■ **Materials provided**
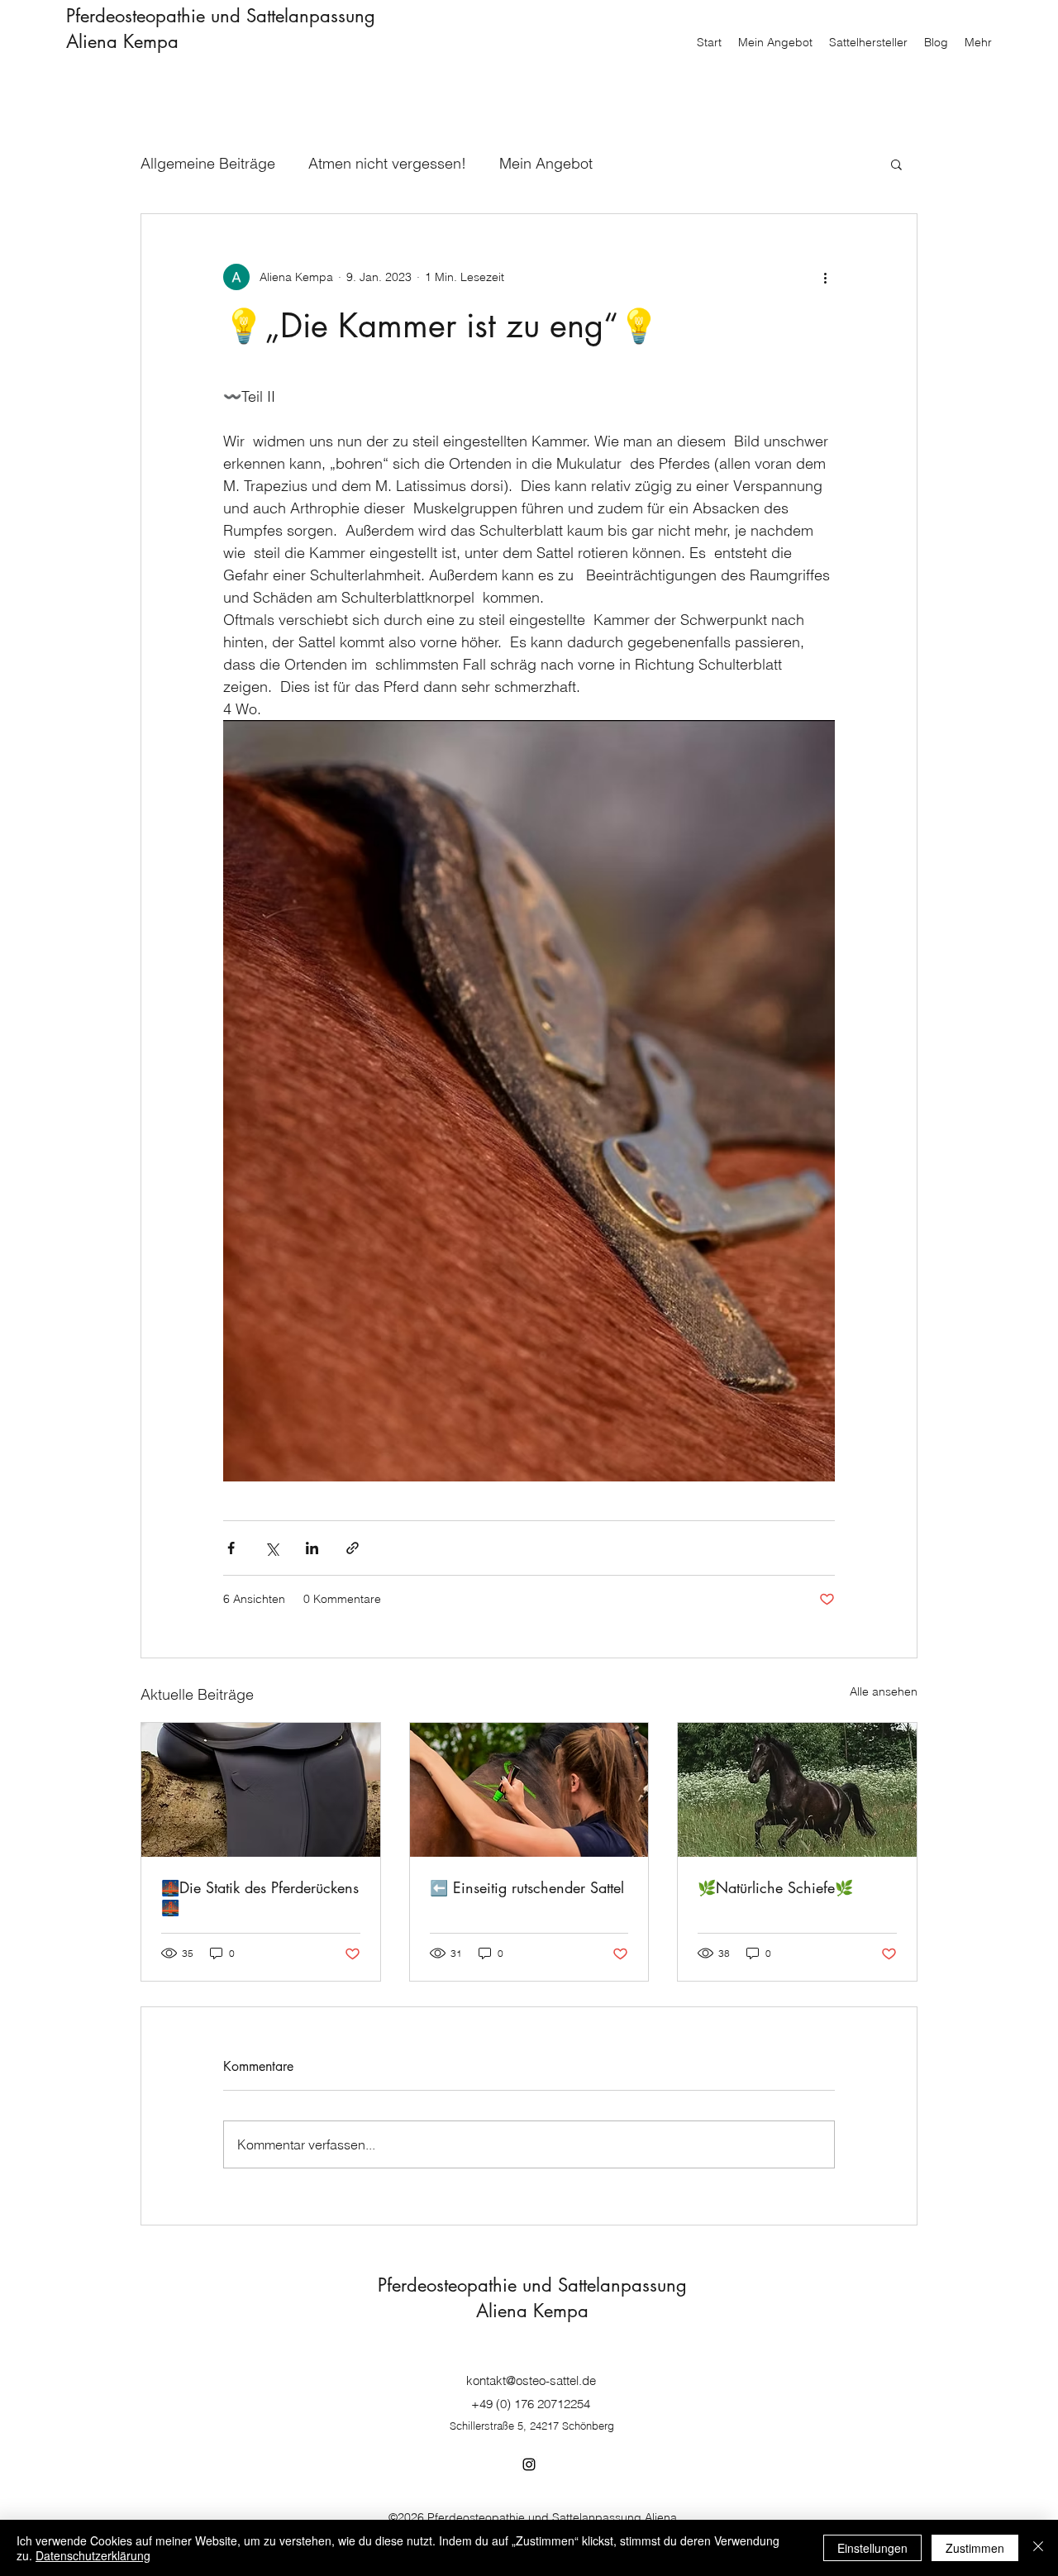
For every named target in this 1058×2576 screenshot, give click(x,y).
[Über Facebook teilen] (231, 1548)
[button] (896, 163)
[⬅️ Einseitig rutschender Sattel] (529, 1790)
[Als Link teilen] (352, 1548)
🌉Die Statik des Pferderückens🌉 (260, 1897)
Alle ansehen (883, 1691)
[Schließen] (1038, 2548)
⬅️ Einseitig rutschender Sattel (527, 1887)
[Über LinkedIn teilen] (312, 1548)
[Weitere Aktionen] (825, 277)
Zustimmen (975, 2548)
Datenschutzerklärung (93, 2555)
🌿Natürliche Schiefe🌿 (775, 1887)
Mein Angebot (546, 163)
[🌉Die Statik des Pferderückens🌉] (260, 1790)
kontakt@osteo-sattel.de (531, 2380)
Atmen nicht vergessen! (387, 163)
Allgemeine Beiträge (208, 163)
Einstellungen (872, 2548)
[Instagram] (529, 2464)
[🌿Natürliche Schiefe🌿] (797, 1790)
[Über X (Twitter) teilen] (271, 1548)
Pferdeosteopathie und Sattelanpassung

■ **Problem to solve**
Your reply must contain the line with "[Weitere Aktionen] (825, 277)" and each later line of the material, word for word, and nothing else.

■ **Output of the task**
[Weitere Aktionen] (825, 277)
Zustimmen (975, 2548)
Datenschutzerklärung (93, 2555)
🌿Natürliche Schiefe🌿 (775, 1887)
Mein Angebot (546, 163)
[🌉Die Statik des Pferderückens🌉] (260, 1790)
kontakt@osteo-sattel.de (531, 2380)
Atmen nicht vergessen! (387, 163)
Allgemeine Beiträge (208, 163)
Einstellungen (872, 2548)
[Instagram] (529, 2464)
[🌿Natürliche Schiefe🌿] (797, 1790)
[Über X (Twitter) teilen] (271, 1548)
Pferdeosteopathie und Sattelanpassung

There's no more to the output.